§ **Exercise aim**
Beginning at the line with "Where should I click to: Select", output each line to the end of the listing below exactly, please.

______

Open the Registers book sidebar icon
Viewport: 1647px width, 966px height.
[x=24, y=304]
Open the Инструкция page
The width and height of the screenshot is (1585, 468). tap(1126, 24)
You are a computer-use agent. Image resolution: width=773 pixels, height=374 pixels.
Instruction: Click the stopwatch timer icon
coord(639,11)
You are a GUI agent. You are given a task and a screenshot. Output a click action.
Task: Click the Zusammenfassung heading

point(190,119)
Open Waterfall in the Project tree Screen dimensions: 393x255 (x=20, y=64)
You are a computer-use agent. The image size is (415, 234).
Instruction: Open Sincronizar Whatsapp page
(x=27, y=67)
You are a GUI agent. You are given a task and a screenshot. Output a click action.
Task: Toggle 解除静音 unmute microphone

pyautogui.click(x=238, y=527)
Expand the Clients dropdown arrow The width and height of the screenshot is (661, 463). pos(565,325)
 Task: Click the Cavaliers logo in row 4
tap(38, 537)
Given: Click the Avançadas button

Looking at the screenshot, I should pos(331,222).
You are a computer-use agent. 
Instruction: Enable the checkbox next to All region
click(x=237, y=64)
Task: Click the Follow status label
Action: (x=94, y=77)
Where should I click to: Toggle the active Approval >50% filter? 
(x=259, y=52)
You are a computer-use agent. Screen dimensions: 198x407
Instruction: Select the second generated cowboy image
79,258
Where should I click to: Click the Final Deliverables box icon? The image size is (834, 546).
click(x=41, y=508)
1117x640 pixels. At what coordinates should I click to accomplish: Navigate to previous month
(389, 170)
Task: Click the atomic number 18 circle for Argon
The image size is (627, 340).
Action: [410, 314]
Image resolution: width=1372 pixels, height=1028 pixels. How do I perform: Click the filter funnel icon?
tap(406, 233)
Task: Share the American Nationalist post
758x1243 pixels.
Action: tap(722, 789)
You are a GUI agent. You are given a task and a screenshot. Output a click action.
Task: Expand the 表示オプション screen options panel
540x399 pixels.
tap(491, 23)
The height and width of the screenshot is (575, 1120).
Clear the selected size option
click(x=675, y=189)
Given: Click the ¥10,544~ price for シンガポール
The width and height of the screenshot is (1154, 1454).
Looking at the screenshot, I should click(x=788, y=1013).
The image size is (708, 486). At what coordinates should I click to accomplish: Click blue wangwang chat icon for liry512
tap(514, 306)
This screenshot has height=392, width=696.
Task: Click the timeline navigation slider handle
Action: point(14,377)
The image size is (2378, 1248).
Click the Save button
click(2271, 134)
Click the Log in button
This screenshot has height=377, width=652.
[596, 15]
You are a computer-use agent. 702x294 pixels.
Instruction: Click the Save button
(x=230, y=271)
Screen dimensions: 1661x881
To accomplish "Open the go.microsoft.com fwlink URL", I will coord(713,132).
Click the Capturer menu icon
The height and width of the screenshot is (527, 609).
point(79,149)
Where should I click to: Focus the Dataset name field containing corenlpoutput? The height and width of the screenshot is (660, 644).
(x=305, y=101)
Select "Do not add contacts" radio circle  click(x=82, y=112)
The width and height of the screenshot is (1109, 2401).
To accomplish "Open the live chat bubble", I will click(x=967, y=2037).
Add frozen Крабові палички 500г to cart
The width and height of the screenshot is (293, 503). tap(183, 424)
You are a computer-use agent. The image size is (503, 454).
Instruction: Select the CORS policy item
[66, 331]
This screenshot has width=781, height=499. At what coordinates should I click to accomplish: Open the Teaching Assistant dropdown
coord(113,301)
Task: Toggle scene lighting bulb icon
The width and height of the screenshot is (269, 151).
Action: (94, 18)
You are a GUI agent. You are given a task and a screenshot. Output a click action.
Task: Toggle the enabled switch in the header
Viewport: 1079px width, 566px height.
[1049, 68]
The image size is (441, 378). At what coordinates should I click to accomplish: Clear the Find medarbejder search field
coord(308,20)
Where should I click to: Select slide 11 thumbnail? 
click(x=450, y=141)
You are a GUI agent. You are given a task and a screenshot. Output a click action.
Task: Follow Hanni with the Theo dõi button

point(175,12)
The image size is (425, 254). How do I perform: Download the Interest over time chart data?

______

§ **Finished task**
Where should I click to: Select slide 11 thumbnail? 
click(x=450, y=141)
You are a GUI agent. You are given a task and a screenshot. Output a click action.
Task: Follow Hanni with the Theo dõi button

point(175,12)
The image size is (425, 254). How do I perform: Download the Interest over time chart data?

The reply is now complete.